The Corner

The Story of Mitch McConnell’s Gun

Yesterday, when Mitch McConnell walked onto the stage at the Conservative Political Action Conference, he had an antique-looking rifle in hand, which he showed off before handing it to his Senate colleague Tom Coburn and delivering a speech.

This delighted the CPAC crowd and attracted plenty of attention from the media: Jonathan Martin of the New York Times hypothesized that McConnell’s gun was there to ward off boos from the crowd, MSNBC’s Ronan Farrow obsessed over “what kind of a statement” McConnell was making with what he called the “surprising” move. McConnell’s primary opponent, Matt Bevin, slammed it as a “desperate ploy” (desperation would be an odd sentiment for an incumbent leading his challenger by literally dozens of percentage points).

This reporter was kind of surprised and entertained too (being a product of Second Amendment–phobic Massachusetts, of course). But the reaction has something to do with the fact that no one said what McConnell was doing with the gun — he was giving it to Coburn in recognition of the latter’s receiving the NRA’s “Courage under Fire” award. The American Conservative Union, CPAC’s sponsor, reached out to McConnell a couple weeks ago to ask him to present the award.

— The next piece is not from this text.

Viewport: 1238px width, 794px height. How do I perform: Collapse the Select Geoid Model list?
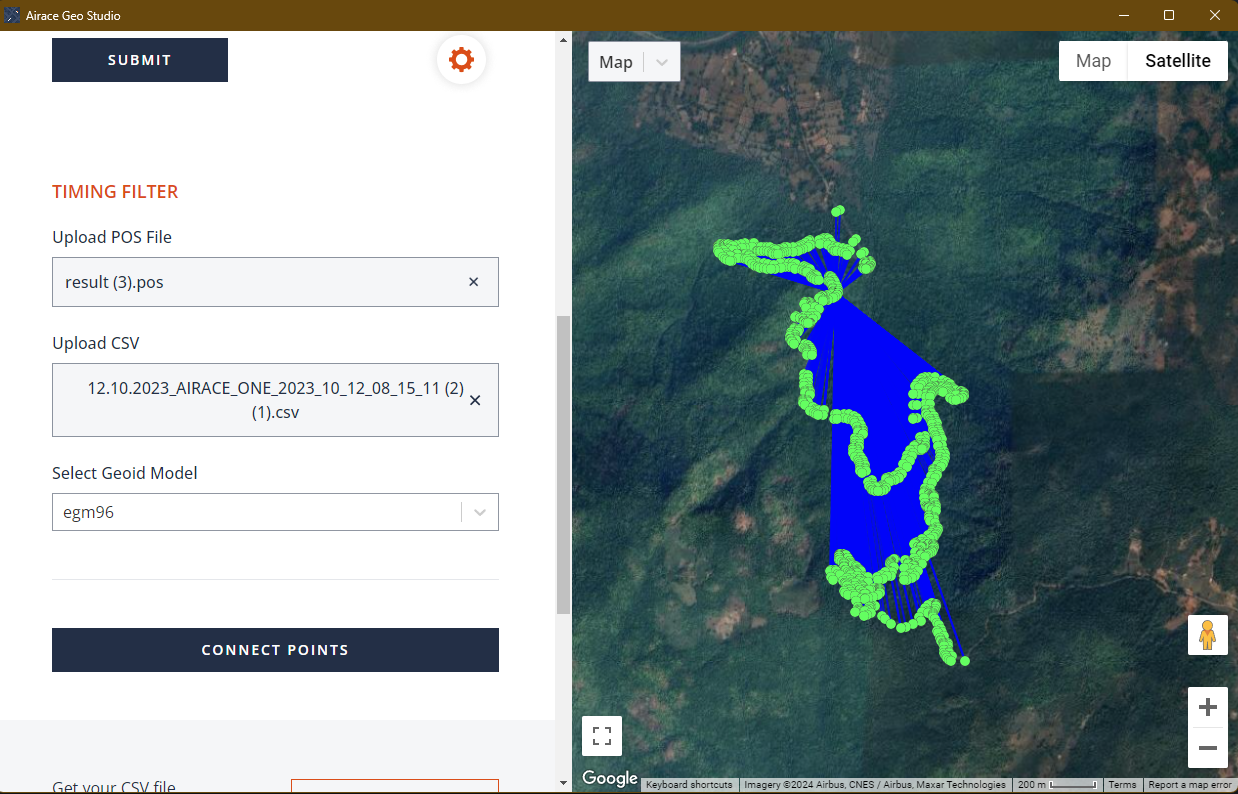point(479,511)

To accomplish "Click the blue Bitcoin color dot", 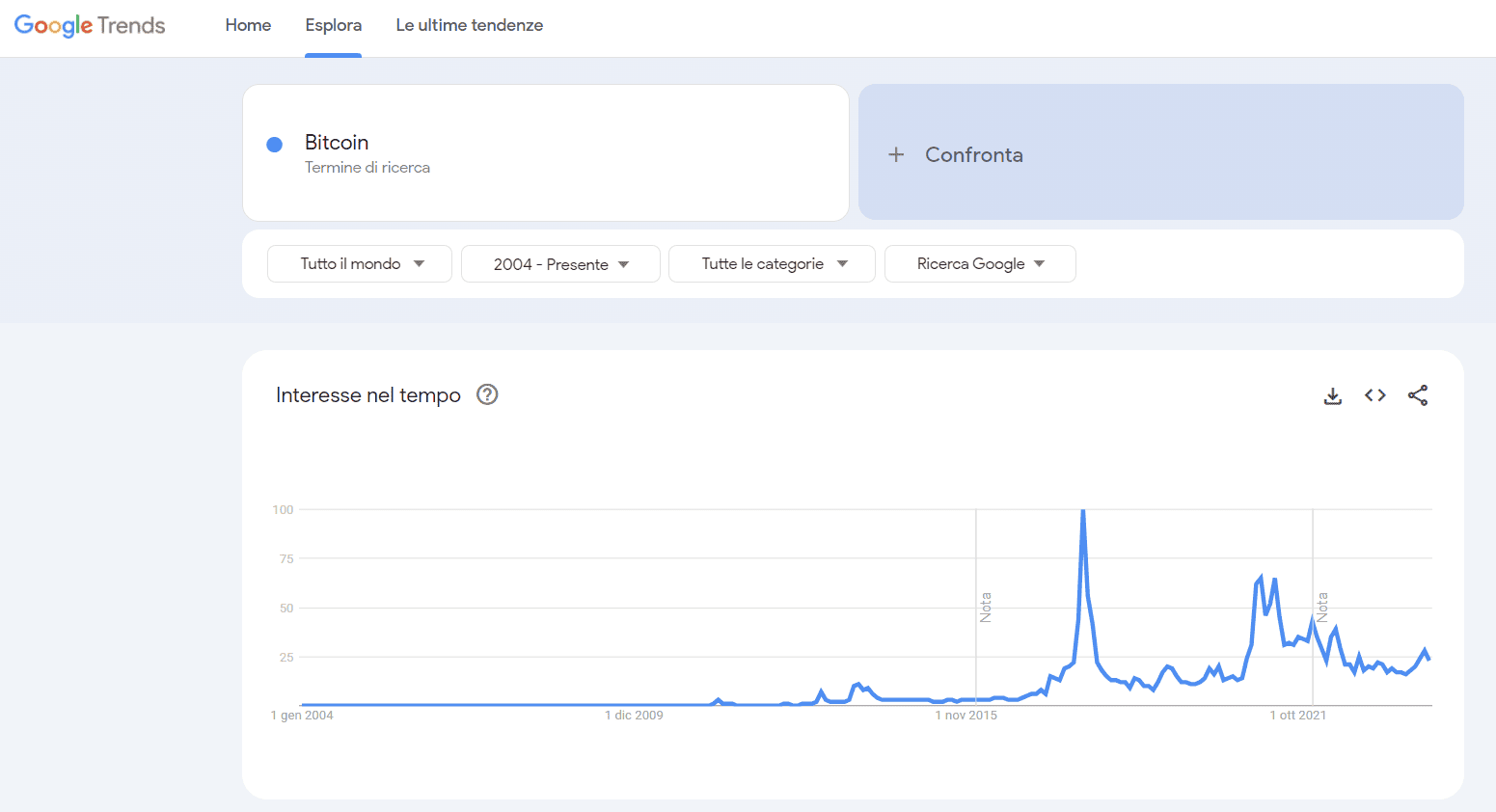I will coord(274,145).
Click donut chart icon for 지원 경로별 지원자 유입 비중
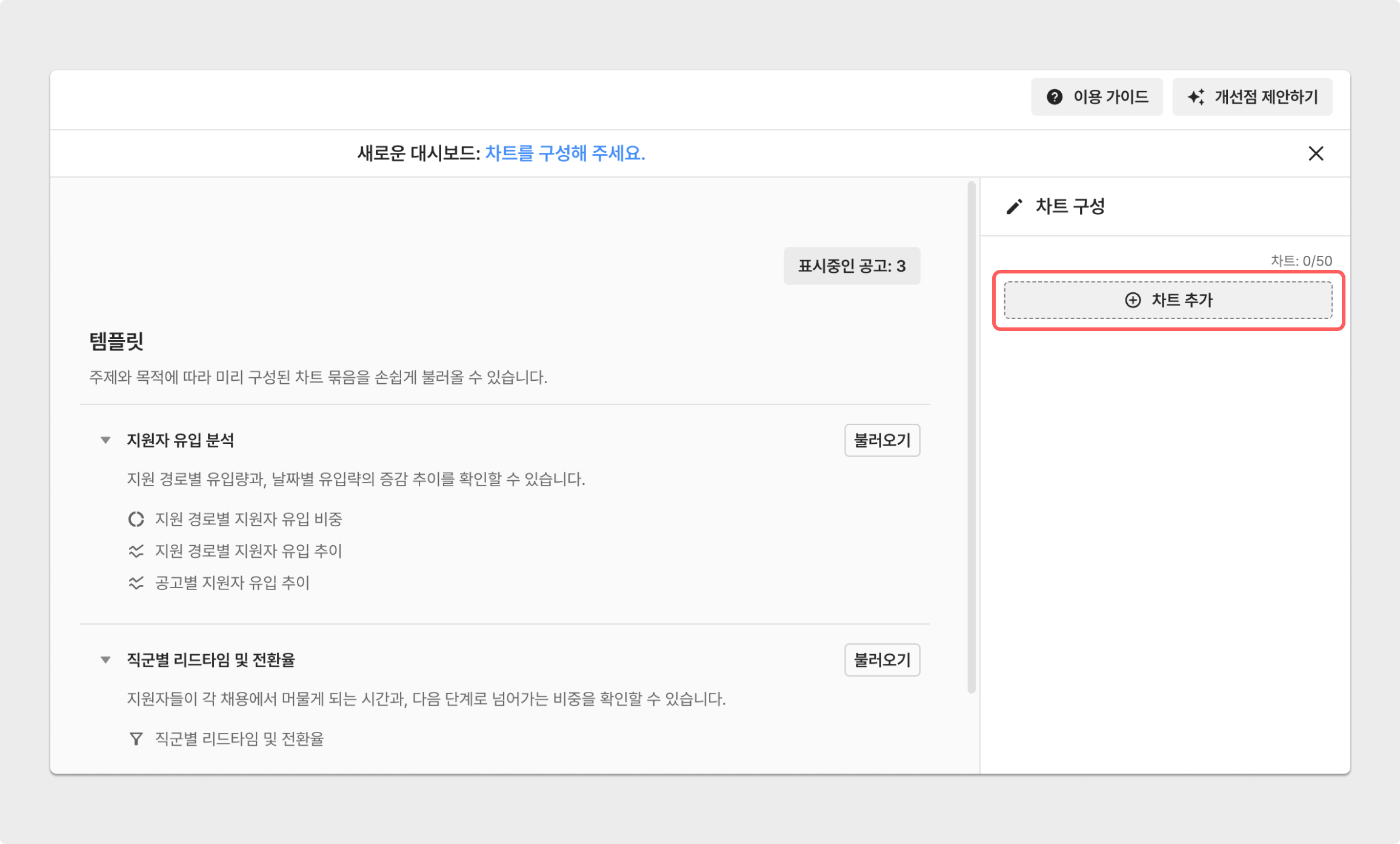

The confusion stemmed from the fact that the public-address system, which announced McConnell’s title and explains each panel and award ceremony, didn’t say anything about the award, and just announced McConnell as if he were coming on as a normal speaker (with a gun). NRA president David Keene, who was onstage for a panel before McConnell’s speech, was supposed to announce the award, but for some reason didn’t (he’s been under the weather).

It wasn’t McConnell’s idea to walk on stage with a gun, in other words – that’s what the award is, and the ACU asked him to do it. Phyllis Schlafly was handed the same award at CPAC in 2011, her group’s website touts:

Of course, McConnell and his campaign staff surely didn’t mind the attention he got, but to characterize it as any kind of interesting scheme is ignoring that this was just an entirely normal part of CPAC. McConnell was a fitting choice to present the award to Coburn: The two have a very close relationship as, respectively, the leader of the Republican Senate conference and one of its most well-loved, iconic members. On Coburn’s recent announcement of his retirement, McConnell issued a heartfelt statement about the senator (who’s leaving office because of medical issues). That was all kind of confused when it looked like McConnell was just taking the stage to give a normal speech and for some reason had brought a gun.

The applause before and after McConnell’s speech, too, seems evidence enough that Jonathan Martin’s theory is clever but overwrought — McConnell may have gotten extra cheers for packing heat, but he was clearly not about to be booed otherwise.

As an aside, the gun presented was a Pennsylvania Scout percussion carbine, the smaller and more easily handled variant of the 18th/19th-century Pennsylvania rifle, once a staple of the American frontier.

Patrick Brennan was a senior communications official at the Department of Health and Human Services during the Trump administration and is former opinion editor of National Review Online.